130 тысяч русских в несколько дней на пароходах появились на Босфоре. Задача их прокормить и разместить представлялась нелег­кой. Продовольствия, вывезенного из Крыма, хватало всего дней на 10. Константинополь не был подготовлен к приему такой массы людей. Тем не менее задача эта была разрешена благодаря друж­ным усилиям русских организаций, содействию американского Крас­ного Креста, французов и англичан. Земскому Союзу было отпуще­но 40 000 лир из средств Главного командования. Были сняты хле­бопекарни, организована выпечка хлеба, и на десятках барж хлеб ежедневно подвозился к пароходам. Таким образом, предсказания морского врача не сбылись в действительности. Вряд ли смертность среди русских была высока, несмотря на тяжелые условия, в кото­рых они находились. Сыпной тиф, этот страшный бич, свирепство­вавший в Ростове, Новороссийске и Екатеринодаре и уносивший тысячи жертв, больше, чем гибло в сражениях, в Крыму не был рас­пространен. Явное свидетельство о хорошем санитарном состоянии армии. Он не был занесен и в Константинополь на пароходах.

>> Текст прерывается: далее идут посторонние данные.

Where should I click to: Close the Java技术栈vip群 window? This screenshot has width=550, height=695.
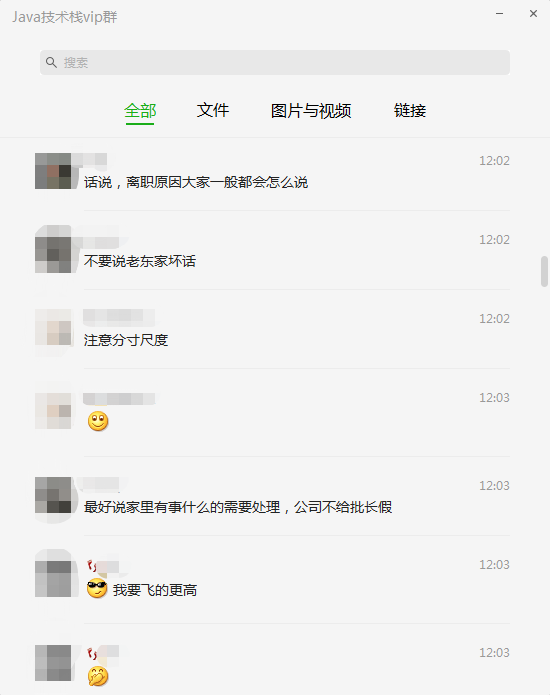(534, 14)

С 4 ноября по 7-е подходили пароходы и останавливались на рейде «Мода». А уже 9-го стали отходить суда с войсками в Галлиполи и с беженцами в Катарро. Постепенно началась и разгрузка больных и раненых и остальной массы беженцев. Раненые были размещены в русских лазаретах — в здании русского посольства, в Николаевском госпитале, в Харбие, во французском госпитале Жанны д'Арк, а бе­женцы распределены по лагерям Сан-Стефано, Тузле, на островах Халки и в целом ряде других мест. Участие к русским выказали все иностранцы, но особенно американцы, снабдившие лазареты санитар­ным имуществом и медикаментами в самых широких размерах и оказавшие самую большую помощь. Также дружно работали и рус­ские организации в Константинополе, Городской и Земский союзы, Красный Крест и представители русского Главного командования, объединившись в центральной объединенный комитет для согласова­ния своих действий. Благодаря общей дружной работе бедствие было предотвращено.